Purpose: Using a 2 × 2 factorial design, we studied the adjuvant chemotherapy of women with axillary node–positive breast cancer to compare sequential doxorubicin (A), paclitaxel (T), and cyclophosphamide (C) with concurrent doxorubicin and cyclophosphamide (AC) followed by paclitaxel (T) for disease-free (DFS) and overall survival (OS); to determine whether the dose density of the agents improves DFS and OS; and to compare toxicities.

Patients and Methods: A total of 2,005 female patients were randomly assigned to receive one of the following regimens: (I) sequential A × 4 (doses) → T × 4 → C × 4 with doses every 3 weeks, (II) sequential A × 4 → T × 4 → C × 4 every 2 weeks with filgrastim, (III) concurrent AC × 4 → T × 4 every 3 weeks, or (IV) concurrent AC × 4 → T × 4 every 2 weeks with filgrastim.

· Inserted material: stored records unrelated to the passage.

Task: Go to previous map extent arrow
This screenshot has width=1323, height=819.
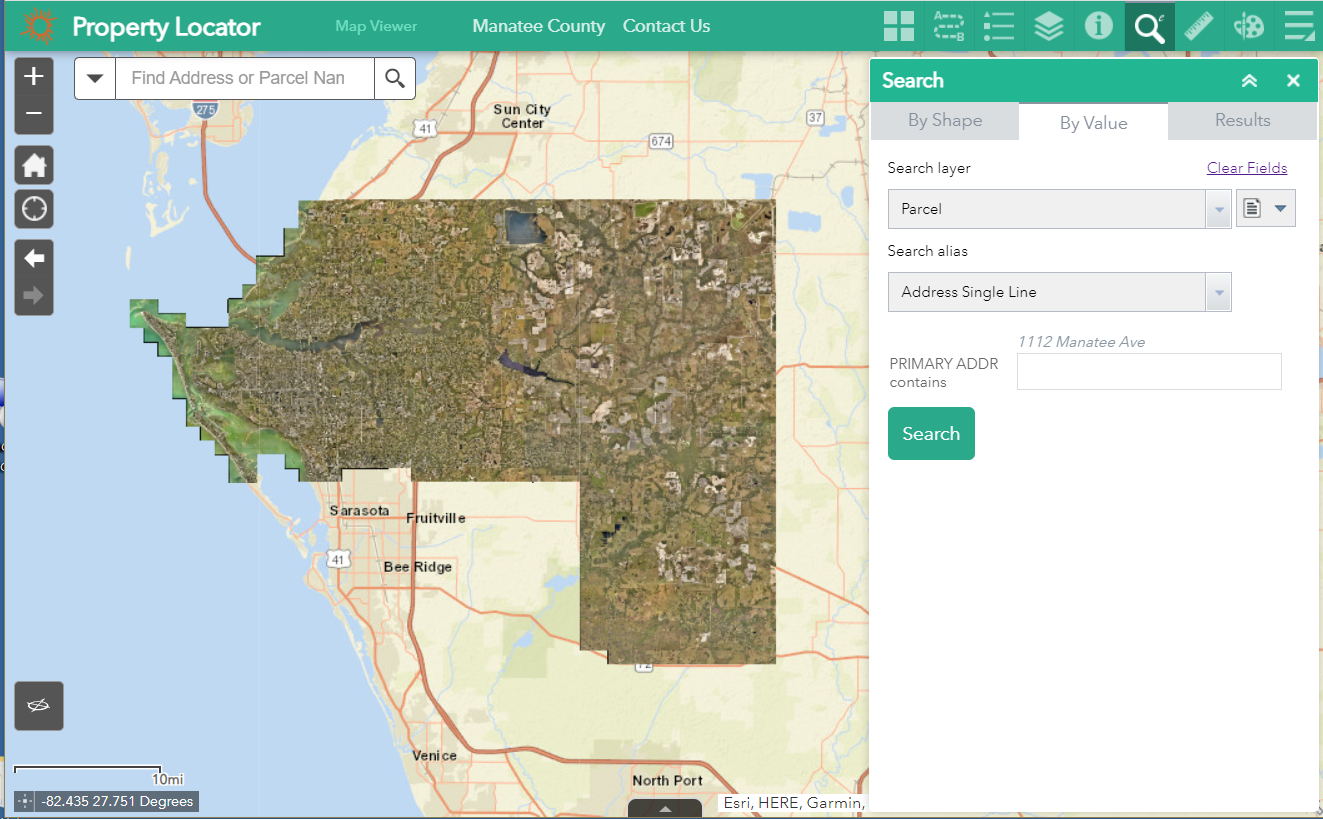Action: (34, 258)

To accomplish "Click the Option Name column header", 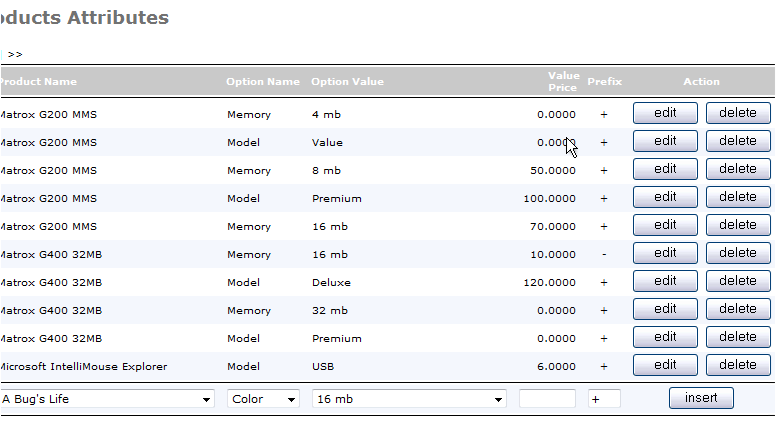I will pos(263,82).
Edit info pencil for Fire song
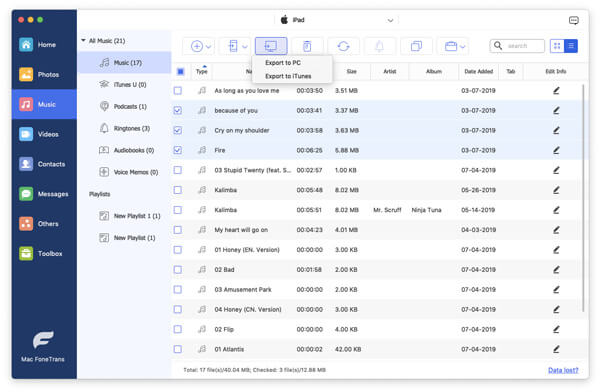The width and height of the screenshot is (600, 392). tap(556, 150)
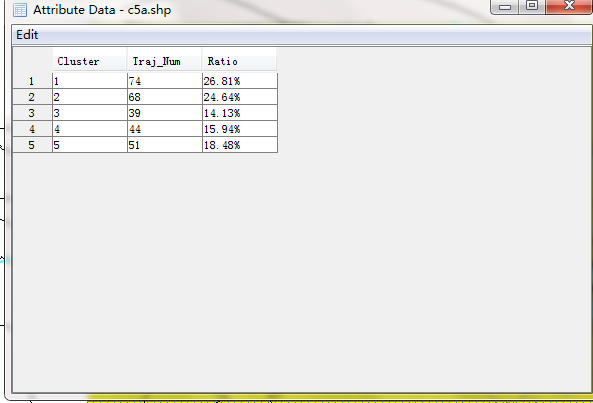Select row header 3
The width and height of the screenshot is (593, 403).
click(32, 113)
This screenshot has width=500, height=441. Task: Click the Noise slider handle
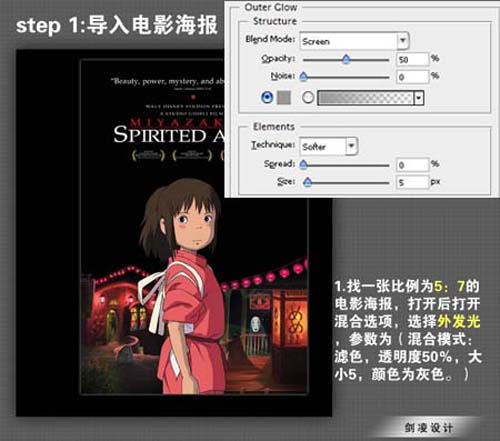[x=303, y=77]
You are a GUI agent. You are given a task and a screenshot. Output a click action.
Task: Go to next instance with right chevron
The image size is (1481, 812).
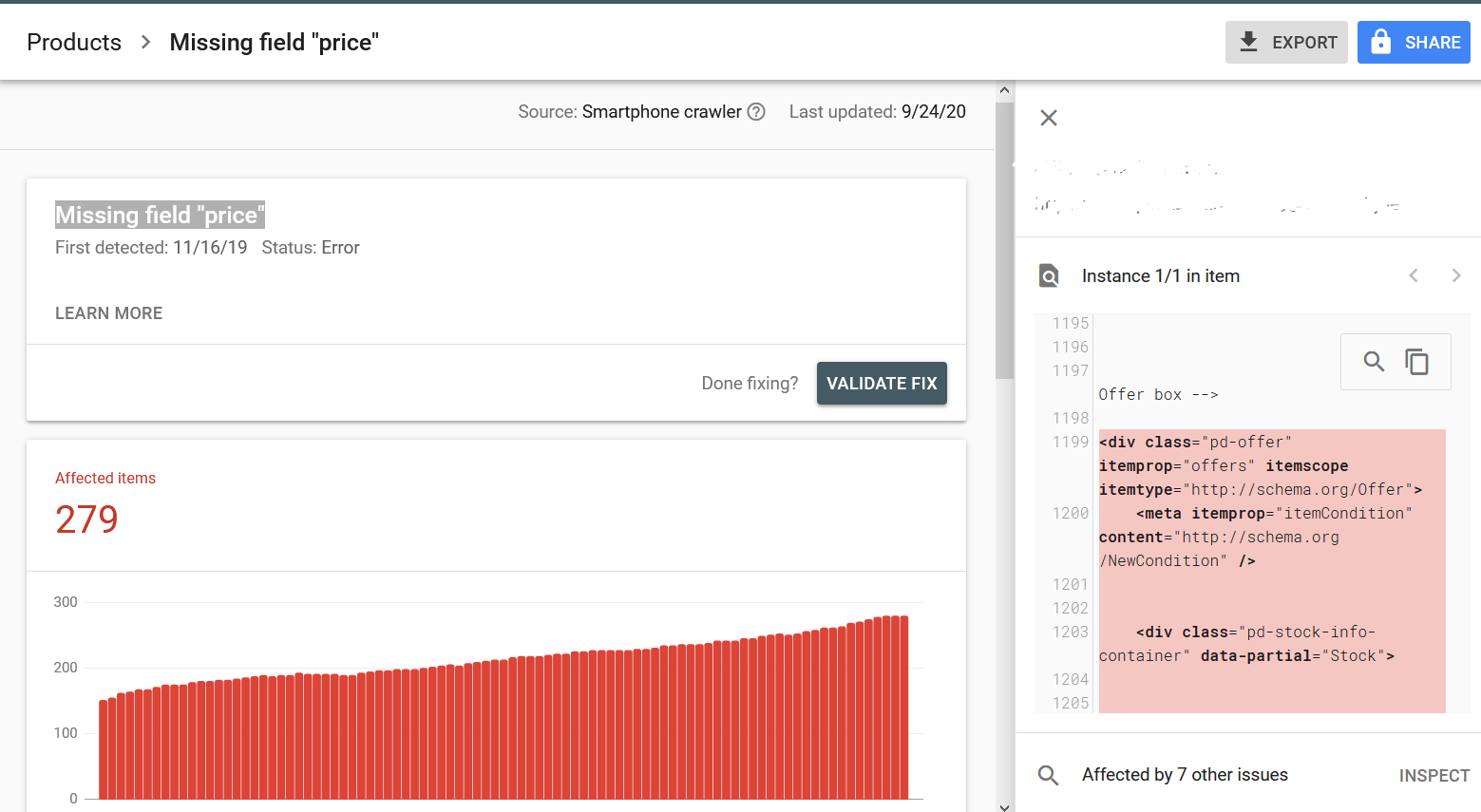click(1456, 275)
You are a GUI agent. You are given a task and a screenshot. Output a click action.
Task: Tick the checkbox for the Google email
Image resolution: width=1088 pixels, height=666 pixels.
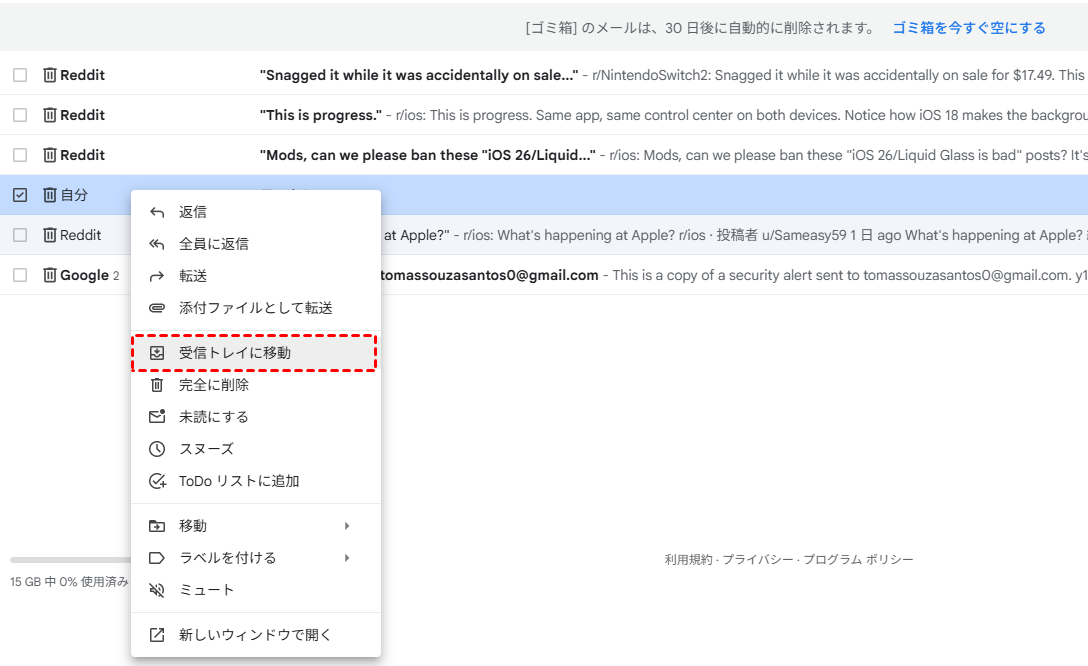click(x=20, y=275)
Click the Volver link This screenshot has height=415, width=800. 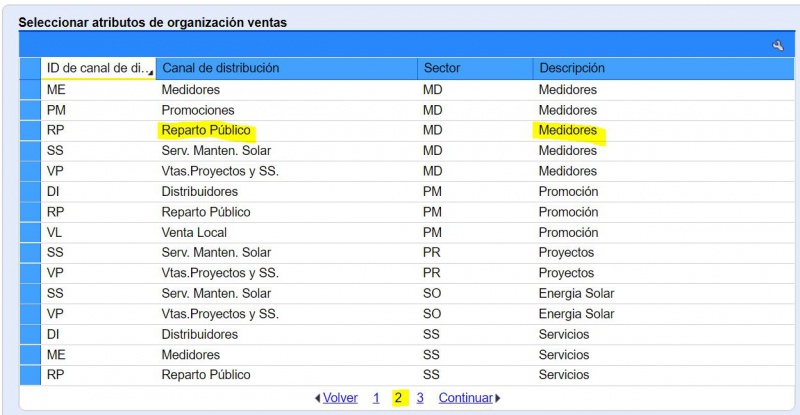(x=340, y=398)
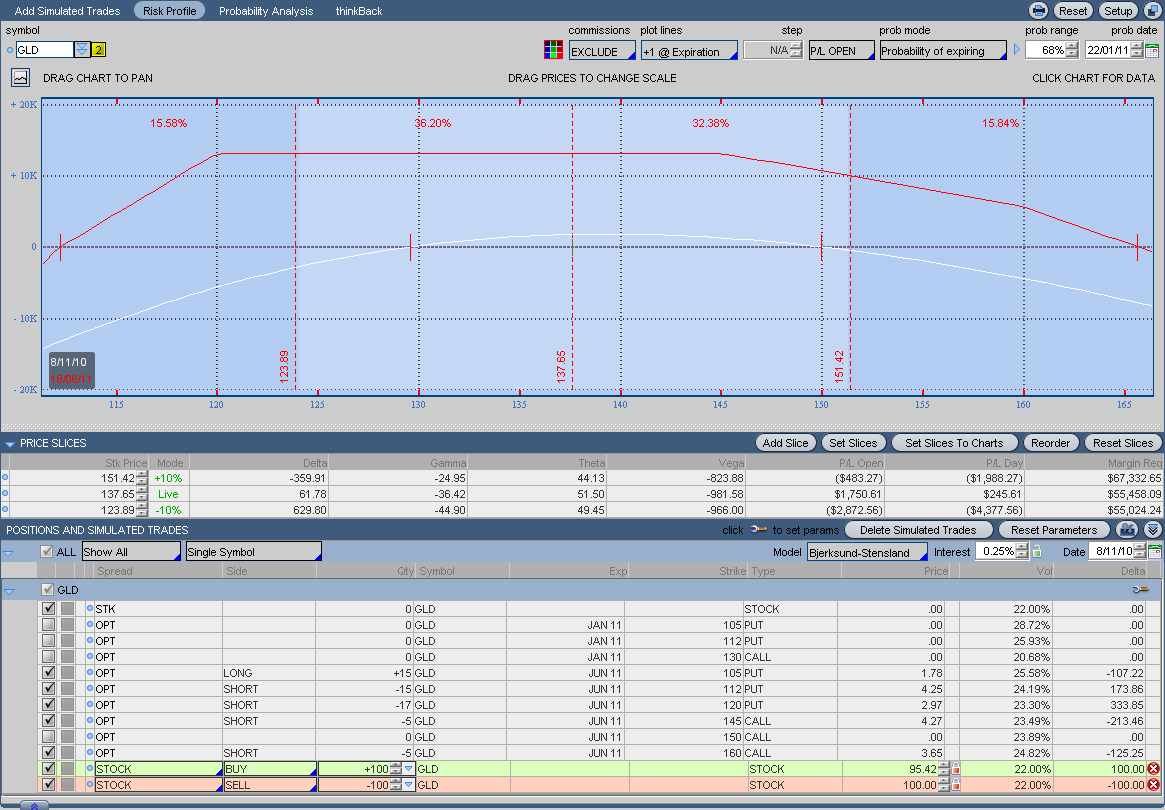The image size is (1165, 810).
Task: Click the binoculars icon next to Reset Parameters
Action: tap(1128, 530)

Results: A protocol-specified analysis was performed at a median follow-up of 36 months: 315 patients had experienced relapse or died, compared with 515 expected treatment failures. Dose-dense treatment improved the primary end point, DFS (risk ratio [RR] = 0.74; P = .010), and OS (RR = 0.69; P= .013). Four-year DFS was 82% for the dose-dense regimens and 75% for the others. There was no difference in either DFS or OS between the concurrent and sequential schedules. There was no interaction between density and sequence. Severe neutropenia was less frequent in patients who received the dose-dense regimens.

Conclusion: Dose density improves clinical outcomes significantly, despite the lower than expected number of events at this time. Sequential chemotherapy is as effective as concurrent chemotherapy.